* To be done *
Copy the passage about Matt Insell exactly, between "During his time at Ole" and "staff at Kentucky.", inclusive.

* Passage *
::::::::::

Matthew Ollen Insell (born September 22, 1982) is the current Associate Head Coach of Women's Basketball at Middle Tennessee State University.  Insell was the head coach of the Ole Miss women's basketball team from 2013 to 2018  before he was let go by Ole Miss following the 2018 season. Prior to his time at Ole Miss, Insell spent 5 years as an Assistant Coach at the University of Kentucky and one year as the Director of Basketball Operations at Louisiana Tech University. On May 7, 2018 Matt Insell was hired to work as assistant coach at Middle Tennessee State University. September 20, 2022, Matt Insell was promoted to Associate Head Coach at Middle Tennessee State University.

Insell has been a part of ten teams that have participated in postseason play. Four of his teams at Kentucky advanced to the NCAA Tournament with three reaching the Elite Eight and another falling in the second round. In 2020-2021 Middle Tennessee State advanced to the NCAA tournament. Insell has also participated in the WNIT five times, once with Kentucky, twice with Ole Miss and twice at Middle Tennessee, including advancing to the final four in 2022.

Before career 
Before his time at Kentucky, Insell was the director of basketball operations at Louisiana Tech under head coach Chris Long. He landed at Louisiana Tech following an extremely successful career as one of the top AAU coaches in the country, leading the Tennessee Flight—a Nike Elite travel program. Insell made a national name for himself when 41 of his former AAU players went on to play Division I basketball, including former Wildcats Victoria Dunlap and Crystal Riley. He also coached the Shelbyville Sports Shop 15-Under team to the AAU National Championship title in 2004.

Insell earned valuable basketball experience while attending the University of Tennessee from 2001-05. He worked closely with both the men's and women's basketball programs, serving as a student assistant and video coordinator under former men's head coach Buzz Peterson and as an instructor at Pat Summitt's summer basketball camps. The Shelbyville, Tenn., native transferred to Middle Tennessee State during the 2005-06 season.

Career 
Prior to his time leading the Rebels, Insell spent five years as an assistant coach for a very successful Kentucky Wildcat team under head coach Matthew Mitchell. While there, UK recorded four 20-win seasons and four trips to the NCAA Tournament—ending each of the last three seasons he spent in Lexington ranked in the top-25.

Insell, who was responsible for the guards while also having recruiting and player development duties, served as the top assistant coach and helped UK ink three top-10 recruiting classes and seven McDonald's All-Americans. During his time at Kentucky, Insell helped develop guard A'dia Mathies, a two-time SEC Player of the Year and All-America candidate, and Bria Goss who was named SEC Freshman of the Year.

During his time at Ole Miss, Insell led the program to four top-25 wins and two 17-plus win seasons amidst the intense strength of schedule in the SEC. He was named the eighth head women’s basketball coach in Ole Miss history (3/28/13), following five seasons as an assistant on Matthew Mitchell’s staff at Kentucky.

Insell led Ole Miss to two national postseason tournaments where they competed in the WNIT. Ole Miss opened its brand-new arena, The Pavilion at Ole Miss, with 12-straight home wins—the most home since the late 1980s when Ole Miss won 15 straight. Ole Miss also set a new attendance record for the third straight year with 8,088 fans in attendance to see the Rebels earn their 800th win in program history over Jackson State.

::::::::::

* Listed entries *
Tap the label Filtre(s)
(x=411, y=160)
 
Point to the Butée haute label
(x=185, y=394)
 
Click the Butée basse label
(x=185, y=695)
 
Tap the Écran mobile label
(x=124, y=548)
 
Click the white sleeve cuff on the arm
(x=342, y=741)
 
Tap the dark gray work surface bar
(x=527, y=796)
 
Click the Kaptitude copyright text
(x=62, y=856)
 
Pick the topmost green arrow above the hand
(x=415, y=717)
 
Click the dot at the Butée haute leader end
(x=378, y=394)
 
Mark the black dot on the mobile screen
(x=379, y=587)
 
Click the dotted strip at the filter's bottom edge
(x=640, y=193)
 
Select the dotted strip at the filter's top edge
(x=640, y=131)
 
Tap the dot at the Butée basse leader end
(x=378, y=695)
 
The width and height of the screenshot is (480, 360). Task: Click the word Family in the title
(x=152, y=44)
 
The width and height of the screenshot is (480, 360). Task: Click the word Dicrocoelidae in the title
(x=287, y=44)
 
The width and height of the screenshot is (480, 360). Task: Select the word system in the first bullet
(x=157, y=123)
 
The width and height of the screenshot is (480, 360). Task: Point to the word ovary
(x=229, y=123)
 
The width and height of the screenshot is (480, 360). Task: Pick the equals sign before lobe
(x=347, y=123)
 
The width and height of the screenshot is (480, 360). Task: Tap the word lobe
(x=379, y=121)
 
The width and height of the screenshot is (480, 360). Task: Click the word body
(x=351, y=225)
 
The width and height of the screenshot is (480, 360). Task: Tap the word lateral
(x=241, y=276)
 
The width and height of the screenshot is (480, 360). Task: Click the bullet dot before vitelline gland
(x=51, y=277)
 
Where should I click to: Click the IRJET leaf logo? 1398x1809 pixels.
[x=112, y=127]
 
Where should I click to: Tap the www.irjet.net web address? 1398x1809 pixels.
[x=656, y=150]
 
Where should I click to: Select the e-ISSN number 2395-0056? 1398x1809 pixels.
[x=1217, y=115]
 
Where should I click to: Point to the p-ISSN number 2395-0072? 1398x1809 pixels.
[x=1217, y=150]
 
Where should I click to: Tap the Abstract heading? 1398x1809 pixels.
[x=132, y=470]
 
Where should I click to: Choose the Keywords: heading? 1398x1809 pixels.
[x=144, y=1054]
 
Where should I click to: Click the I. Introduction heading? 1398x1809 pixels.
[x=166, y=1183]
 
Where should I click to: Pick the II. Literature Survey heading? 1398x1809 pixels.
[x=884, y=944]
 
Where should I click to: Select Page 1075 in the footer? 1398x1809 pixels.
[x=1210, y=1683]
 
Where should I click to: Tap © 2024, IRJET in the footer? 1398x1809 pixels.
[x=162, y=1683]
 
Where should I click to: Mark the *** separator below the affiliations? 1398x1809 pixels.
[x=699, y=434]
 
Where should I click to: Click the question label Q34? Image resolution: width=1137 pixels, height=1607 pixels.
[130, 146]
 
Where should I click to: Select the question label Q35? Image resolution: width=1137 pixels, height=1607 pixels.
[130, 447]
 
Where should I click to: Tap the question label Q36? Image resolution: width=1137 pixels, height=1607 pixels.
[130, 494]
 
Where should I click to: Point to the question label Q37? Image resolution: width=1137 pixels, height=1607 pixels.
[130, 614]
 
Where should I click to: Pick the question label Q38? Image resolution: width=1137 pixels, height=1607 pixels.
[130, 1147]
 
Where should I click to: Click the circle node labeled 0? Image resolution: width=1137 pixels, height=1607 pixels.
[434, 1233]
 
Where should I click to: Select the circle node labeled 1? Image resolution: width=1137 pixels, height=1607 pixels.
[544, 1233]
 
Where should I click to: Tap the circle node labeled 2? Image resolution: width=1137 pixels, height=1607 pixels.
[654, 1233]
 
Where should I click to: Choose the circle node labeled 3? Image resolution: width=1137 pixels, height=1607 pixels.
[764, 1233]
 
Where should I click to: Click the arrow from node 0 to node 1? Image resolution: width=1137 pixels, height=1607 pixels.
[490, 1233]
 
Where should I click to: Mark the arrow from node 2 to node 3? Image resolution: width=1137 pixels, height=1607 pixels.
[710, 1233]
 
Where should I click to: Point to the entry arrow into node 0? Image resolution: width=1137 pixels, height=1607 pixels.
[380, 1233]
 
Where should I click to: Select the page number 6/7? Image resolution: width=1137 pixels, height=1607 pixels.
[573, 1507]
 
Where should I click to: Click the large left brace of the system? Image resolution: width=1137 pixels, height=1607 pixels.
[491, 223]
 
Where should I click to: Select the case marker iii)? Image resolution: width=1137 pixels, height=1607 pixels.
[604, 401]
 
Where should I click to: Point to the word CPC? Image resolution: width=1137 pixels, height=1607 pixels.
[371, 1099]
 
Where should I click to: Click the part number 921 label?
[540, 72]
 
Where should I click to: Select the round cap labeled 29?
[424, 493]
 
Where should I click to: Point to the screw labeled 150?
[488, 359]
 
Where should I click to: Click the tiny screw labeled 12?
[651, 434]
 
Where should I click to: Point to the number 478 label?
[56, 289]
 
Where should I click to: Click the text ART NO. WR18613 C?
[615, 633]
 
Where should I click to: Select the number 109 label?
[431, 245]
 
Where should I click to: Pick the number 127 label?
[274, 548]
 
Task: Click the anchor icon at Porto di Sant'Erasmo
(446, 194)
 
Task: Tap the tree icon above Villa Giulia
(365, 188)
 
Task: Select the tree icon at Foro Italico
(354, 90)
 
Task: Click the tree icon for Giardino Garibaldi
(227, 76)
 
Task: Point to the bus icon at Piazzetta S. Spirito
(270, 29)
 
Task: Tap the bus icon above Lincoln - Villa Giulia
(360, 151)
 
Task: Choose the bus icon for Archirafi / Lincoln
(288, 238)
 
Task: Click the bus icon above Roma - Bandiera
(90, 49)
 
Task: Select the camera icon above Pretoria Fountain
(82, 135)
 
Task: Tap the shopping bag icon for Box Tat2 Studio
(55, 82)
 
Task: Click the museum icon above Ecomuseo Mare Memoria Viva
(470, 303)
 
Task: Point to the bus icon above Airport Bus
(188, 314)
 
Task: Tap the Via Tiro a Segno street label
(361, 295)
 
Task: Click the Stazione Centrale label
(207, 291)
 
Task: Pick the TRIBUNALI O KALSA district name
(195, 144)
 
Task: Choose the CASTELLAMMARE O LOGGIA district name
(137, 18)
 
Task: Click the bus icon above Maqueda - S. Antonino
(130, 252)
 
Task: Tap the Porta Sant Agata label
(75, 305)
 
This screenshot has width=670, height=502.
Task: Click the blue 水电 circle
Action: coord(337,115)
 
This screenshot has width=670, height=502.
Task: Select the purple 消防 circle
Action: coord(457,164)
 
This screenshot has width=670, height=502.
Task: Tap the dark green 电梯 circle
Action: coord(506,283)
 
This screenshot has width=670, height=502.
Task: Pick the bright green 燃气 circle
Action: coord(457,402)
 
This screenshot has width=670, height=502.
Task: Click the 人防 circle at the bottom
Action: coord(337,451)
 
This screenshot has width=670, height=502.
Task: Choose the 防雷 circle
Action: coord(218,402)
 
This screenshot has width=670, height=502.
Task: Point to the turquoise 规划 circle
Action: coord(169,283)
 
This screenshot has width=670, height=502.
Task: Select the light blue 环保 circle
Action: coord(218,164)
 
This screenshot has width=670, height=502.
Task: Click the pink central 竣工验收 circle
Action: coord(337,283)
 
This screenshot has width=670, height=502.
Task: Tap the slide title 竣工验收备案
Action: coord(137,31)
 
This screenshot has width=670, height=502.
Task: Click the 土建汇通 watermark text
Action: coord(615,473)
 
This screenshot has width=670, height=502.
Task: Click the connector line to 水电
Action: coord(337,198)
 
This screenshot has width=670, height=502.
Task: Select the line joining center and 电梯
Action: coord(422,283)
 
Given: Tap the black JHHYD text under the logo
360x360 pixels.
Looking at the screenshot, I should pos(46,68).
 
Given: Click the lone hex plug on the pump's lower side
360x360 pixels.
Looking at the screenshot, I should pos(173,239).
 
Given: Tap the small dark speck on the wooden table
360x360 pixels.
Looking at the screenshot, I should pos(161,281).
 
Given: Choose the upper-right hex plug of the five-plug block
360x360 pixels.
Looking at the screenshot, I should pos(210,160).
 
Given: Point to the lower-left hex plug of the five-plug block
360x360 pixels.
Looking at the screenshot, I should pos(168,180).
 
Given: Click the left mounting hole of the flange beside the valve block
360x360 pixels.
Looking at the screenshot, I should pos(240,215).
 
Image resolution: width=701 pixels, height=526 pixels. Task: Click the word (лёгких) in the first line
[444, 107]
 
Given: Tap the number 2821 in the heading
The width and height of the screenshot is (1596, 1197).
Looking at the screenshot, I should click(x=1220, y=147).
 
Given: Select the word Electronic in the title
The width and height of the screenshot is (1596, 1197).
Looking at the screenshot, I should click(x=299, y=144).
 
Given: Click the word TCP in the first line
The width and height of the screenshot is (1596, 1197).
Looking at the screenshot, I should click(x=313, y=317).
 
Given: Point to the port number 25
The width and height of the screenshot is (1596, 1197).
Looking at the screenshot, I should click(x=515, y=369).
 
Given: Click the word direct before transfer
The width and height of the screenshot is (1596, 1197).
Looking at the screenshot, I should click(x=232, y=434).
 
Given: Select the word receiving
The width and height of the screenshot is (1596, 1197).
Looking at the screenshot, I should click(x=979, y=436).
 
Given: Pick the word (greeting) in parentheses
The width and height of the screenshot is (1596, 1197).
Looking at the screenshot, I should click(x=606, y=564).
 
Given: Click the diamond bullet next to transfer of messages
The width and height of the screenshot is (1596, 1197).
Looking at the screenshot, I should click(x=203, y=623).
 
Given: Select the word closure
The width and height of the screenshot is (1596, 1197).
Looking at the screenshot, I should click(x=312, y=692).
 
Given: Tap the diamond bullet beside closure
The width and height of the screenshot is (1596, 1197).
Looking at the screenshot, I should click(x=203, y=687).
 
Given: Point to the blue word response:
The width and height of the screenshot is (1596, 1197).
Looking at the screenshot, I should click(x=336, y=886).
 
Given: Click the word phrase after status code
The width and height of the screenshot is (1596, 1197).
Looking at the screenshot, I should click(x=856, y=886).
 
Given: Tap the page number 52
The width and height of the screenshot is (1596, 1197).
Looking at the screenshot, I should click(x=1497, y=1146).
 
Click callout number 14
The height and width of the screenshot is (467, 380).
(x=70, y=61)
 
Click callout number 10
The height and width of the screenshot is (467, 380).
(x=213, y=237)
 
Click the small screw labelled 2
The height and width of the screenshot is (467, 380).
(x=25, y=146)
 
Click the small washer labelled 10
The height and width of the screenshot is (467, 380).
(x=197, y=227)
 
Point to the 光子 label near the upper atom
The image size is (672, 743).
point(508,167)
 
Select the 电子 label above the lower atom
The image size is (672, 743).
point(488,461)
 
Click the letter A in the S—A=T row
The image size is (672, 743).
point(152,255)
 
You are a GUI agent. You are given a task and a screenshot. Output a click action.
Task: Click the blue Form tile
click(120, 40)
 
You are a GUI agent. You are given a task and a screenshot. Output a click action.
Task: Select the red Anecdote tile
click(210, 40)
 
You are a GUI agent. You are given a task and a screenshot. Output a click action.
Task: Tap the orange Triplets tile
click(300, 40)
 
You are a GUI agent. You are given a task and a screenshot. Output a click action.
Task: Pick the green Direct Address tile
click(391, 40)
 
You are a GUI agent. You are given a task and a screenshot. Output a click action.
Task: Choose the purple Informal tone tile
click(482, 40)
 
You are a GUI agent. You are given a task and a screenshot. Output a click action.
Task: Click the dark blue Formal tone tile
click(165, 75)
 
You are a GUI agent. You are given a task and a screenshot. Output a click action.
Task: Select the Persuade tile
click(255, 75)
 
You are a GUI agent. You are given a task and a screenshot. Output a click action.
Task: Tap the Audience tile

::::::::::

* Final answer *
During his time at Ole Miss, Insell led the program to four top-25 wins and two 17-plus win seasons amidst the intense strength of schedule in the SEC. He was named the eighth head women’s basketball coach in Ole Miss history (3/28/13), following five seasons as an assistant on Matthew Mitchell’s staff at Kentucky.